*** RECORDS SHOWN Section Begins ***

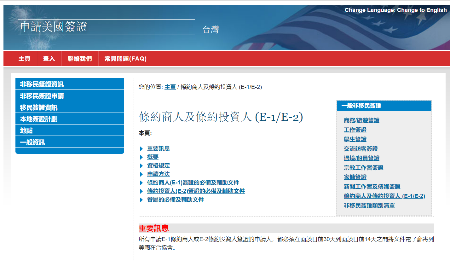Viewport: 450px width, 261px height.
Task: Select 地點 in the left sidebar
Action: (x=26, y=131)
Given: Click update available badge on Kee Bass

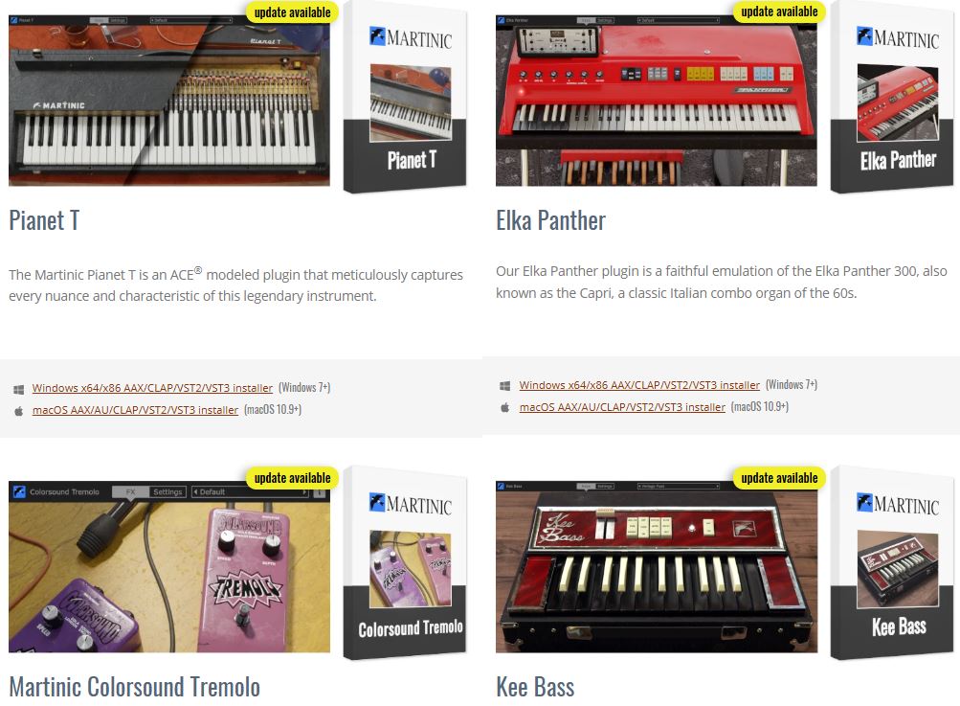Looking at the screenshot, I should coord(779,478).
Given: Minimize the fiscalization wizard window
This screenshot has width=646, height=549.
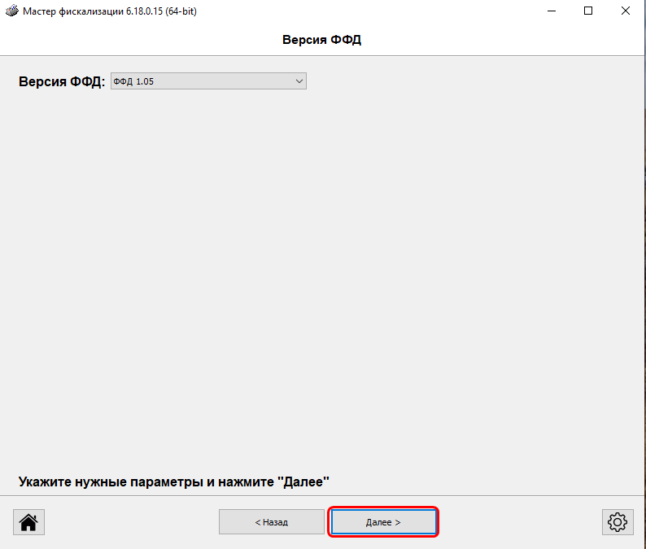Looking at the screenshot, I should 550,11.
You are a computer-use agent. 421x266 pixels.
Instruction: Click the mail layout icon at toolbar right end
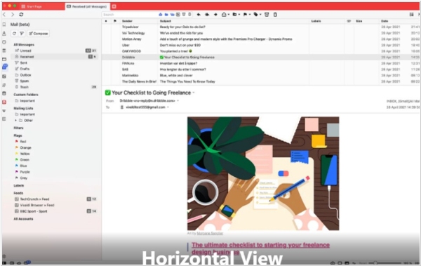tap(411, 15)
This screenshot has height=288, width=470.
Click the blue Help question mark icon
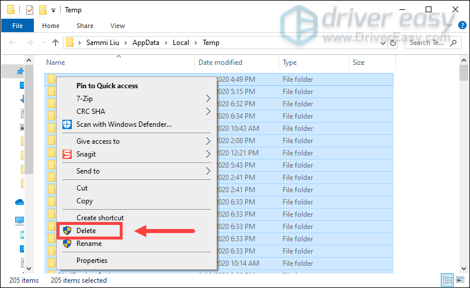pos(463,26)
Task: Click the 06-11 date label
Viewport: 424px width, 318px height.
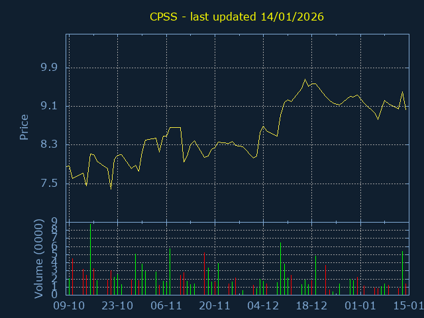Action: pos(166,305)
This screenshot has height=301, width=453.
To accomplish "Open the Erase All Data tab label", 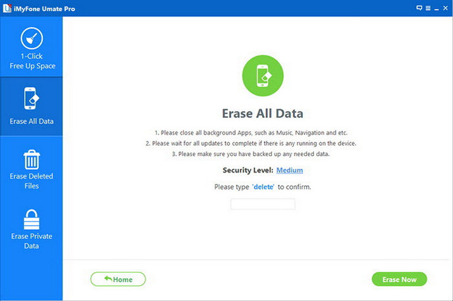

*** RECORDS SHOWN Section Ends ***
*** RECORDS SHOWN Section Begins ***

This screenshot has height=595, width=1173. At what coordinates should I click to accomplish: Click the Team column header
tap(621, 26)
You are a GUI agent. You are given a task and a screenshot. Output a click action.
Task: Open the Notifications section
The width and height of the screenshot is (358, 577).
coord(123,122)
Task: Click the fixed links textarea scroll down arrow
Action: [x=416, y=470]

*** RECORDS SHOWN Section Ends ***
*** RECORDS SHOWN Section Begins ***

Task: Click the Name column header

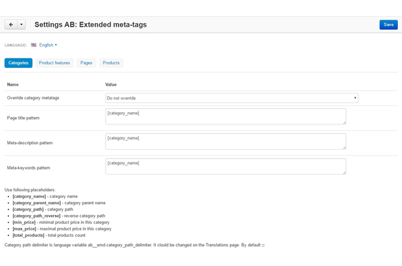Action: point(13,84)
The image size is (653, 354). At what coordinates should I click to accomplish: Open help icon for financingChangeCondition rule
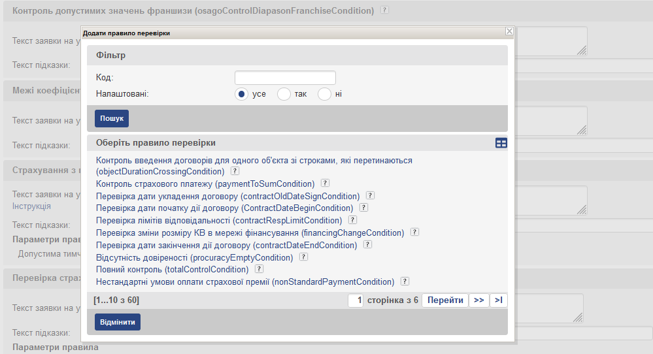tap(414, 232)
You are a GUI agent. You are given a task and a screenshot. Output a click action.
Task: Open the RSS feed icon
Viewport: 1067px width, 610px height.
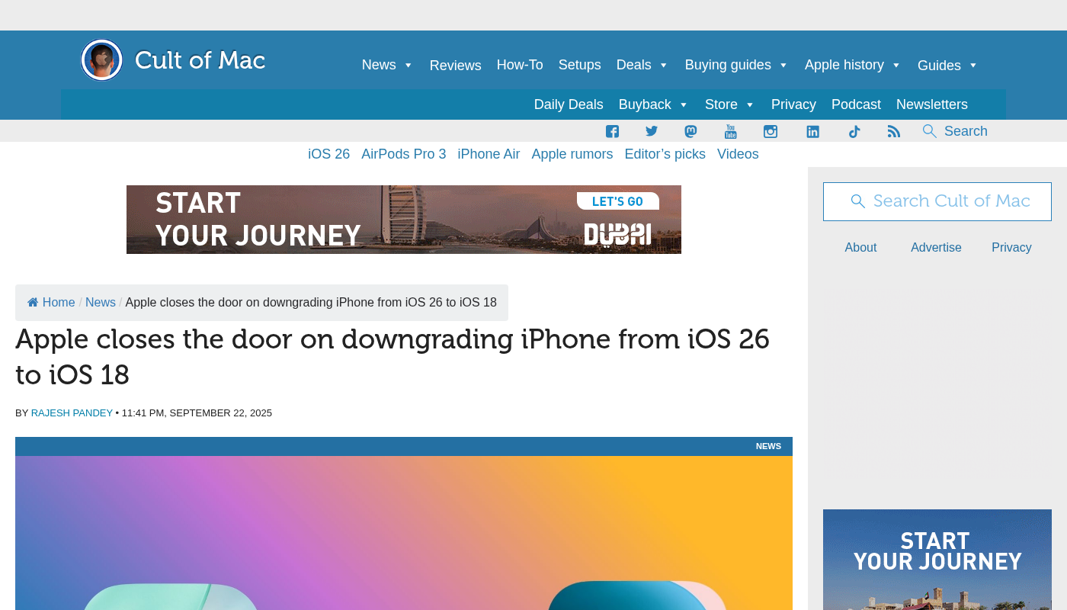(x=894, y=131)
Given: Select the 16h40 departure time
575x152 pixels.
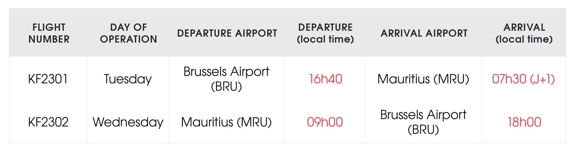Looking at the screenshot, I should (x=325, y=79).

*** RECORDS SHOWN Section Ends ***

● WHAT TO PRODUCE
From the entries above, copy exactly the lines starting at the one with "Viewport: 424px width, 318px height." and stopping at the one with "the Erase All", keeping both ends. Drop the pictures.

● TASK SOLUTION
Viewport: 424px width, 318px height.
Action: pos(166,305)
This screenshot has height=301, width=453.
To accomplish "Open the Erase All Data tab label", 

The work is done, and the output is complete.